Gänsehaut für die Seele

Porsche umschreibt die Performance des Taycan fast schon poetisch mit "Gänsehaut für die Seele". Nette Untertreibung für diese blechgewordene Naturgewalt. Die 30 Kilo, die der Crossie im Vergleich zur Limo zusätzlich auf die Waage bringt, werden einfach so mit in Richtung Horizont geschossen. Als wären sie nicht existent. Kein Unterschied zum Normal-Taycan spürbar.
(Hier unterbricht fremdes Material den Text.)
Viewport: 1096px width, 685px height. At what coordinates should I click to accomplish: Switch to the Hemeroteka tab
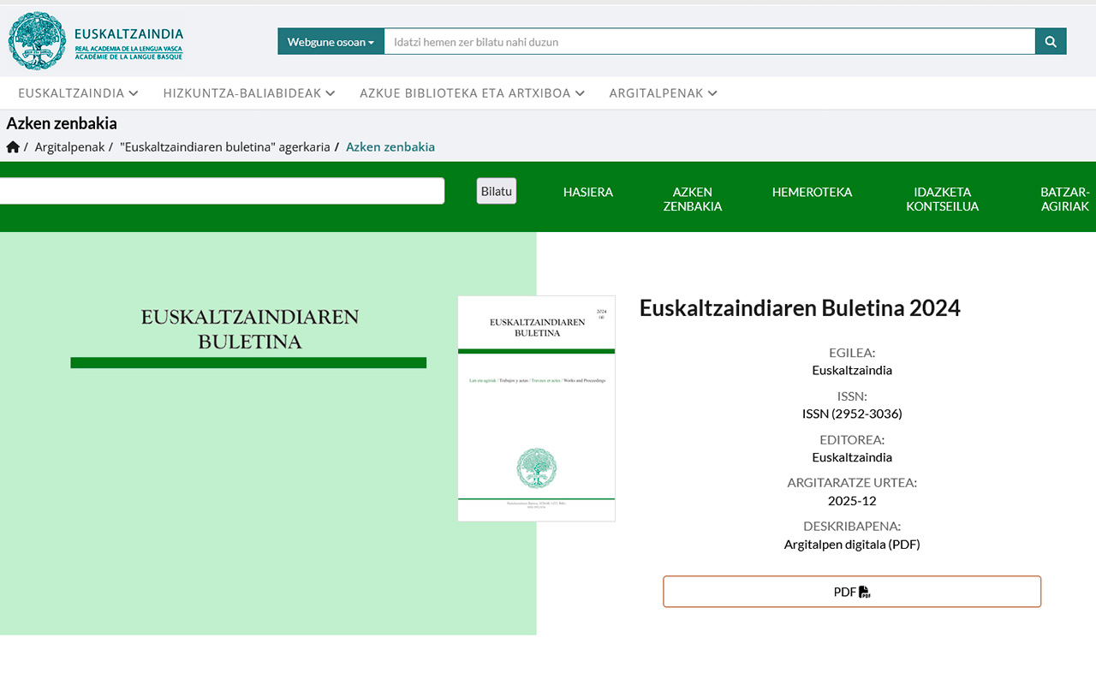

Überhaupt scheint das 2,3 Tonnen-Geschoss physikalische Gesetze der schweren Kraft schlichtweg zu ignorieren.

Auf kurvigen Landstraßen verbündet sich der Bursche mit dem Asphalt, als hätten beide seit Jahren eine innige Liaison. Die tiefe Einbaulage der Batterie, die ausgewogene Gewichtsverteilung, die routinierte Abstimmung und die direkte Lenkung ergeben ein Gesamtpaket, das den Taycan zum Porsche unter den E-Autos adelt. Uneingeschränkt gilt dieses Urteil auch für den Cross Turismo.  

Porsche glaubt, dass ab Frühsommer 40 Prozent aller Taycan-Kunden das Hobby-Heck des Cross Turismo wählen. Bei einem Aufpreis von moderaten 1.260 Euro netto zur Limousine eine eher noch defensive Prognose. Los geht 's bei 78.684 Euro netto. Und, damit Sie beim Händler nicht nachfragen müssen: Nein, eine Kombiversion wird es nicht geben.